**TEXT EXCERPT**
+===+

Is 'Alien: Covenant' An 'Alien' Prequel Or A 'Prometheus' Sequel?
Let's be honest with ourselves here: the earliest details about Ridley Scott's Alien: Covenant made this film sound like a soft reboot, a way of continuing the series while dismissing as much of the divisive Prometheus as possible. However, after a day on the film's set last year, it became very clear that this is very much a sequel to the first Alien prequel, even as it's doubling down on being the prequel many Alien fans wanted in the first place. Let's take a closer look.
Yes, Alien: Covenant is a Direct Follow-Up to Prometheus
Does the crew of the Covenant colony ship know anything about the mission witnessed in Prometheus? Cast member Demián Bichir says no, but he also says that the new cast will discover what is left of that doomed crew:
No, we're not supposed to know. That happened at a different time, so we're not supposed to know. We will find out about many things that didn't go right. There will be a couple of surprises.
And producer Mark Huffam noted that Alien: Covenant will follow in the footsteps of Prometheus and deliberately leave questions unanswered...so they could be explored in another sequel:
That's always Ridley's thing: leave a question open, so you get them back next time. At the end of Prometheus, there were questions people wanted answered there and they are going to get some of those answers in this movie and we'll leave a few different questions for the next one.

+===+

**INFORMATION SHOWN**
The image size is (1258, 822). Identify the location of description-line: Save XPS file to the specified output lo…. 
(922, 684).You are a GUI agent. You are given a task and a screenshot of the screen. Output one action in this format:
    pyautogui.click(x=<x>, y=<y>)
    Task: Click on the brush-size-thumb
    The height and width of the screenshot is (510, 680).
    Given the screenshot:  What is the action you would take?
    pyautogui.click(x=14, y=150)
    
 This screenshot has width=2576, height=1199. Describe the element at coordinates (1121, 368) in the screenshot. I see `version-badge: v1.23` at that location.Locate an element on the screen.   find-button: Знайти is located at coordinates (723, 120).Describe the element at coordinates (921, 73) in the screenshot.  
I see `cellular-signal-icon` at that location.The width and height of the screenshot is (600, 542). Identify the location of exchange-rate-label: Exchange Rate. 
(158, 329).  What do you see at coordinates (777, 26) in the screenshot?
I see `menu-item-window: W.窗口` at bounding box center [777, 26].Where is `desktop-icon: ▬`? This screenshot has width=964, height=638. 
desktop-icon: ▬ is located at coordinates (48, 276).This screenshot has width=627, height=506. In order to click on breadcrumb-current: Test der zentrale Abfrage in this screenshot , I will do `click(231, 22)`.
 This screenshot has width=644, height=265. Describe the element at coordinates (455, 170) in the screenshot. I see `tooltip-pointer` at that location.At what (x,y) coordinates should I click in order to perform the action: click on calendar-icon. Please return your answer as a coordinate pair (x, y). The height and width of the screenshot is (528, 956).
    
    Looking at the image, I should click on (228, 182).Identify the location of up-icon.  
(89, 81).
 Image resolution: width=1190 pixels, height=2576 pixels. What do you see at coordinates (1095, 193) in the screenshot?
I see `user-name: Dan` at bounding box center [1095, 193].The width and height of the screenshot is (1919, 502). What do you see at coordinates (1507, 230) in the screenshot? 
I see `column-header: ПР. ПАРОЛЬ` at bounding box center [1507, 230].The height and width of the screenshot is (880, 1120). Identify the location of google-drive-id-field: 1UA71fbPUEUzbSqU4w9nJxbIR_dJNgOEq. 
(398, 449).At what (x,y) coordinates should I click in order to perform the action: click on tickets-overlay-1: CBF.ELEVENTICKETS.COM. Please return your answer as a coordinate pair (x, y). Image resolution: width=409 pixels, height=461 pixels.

+===+

**PROBLEMS TO SOLVE**
1. In the Alien: Covenant article, condense the paragraph beginning "Let's be honest with ourselves here" into two sentences, keeping its main facts.
2. Answer these questions from the Alien: Covenant article:
(a) Which cast member says the Covenant crew is not supposed to know about the mission in Prometheus?
(b) What is Mark Huffam's role on the film?
(c) According to Huffam, what is "always Ridley's thing"?

**RESULTS BY TASK**
1. Early details made Ridley Scott's Alien: Covenant sound like a soft reboot that continued the series while dismissing as much of the divisive Prometheus as possible. A day on the film's set last year made it clear that the film is a sequel to Prometheus, the first Alien prequel, while also doubling down on being the prequel many Alien fans wanted in the first place.

2.
(a) Demián Bichir.
(b) He is a producer.
(c) Leaving a question open so that the audience comes back next time.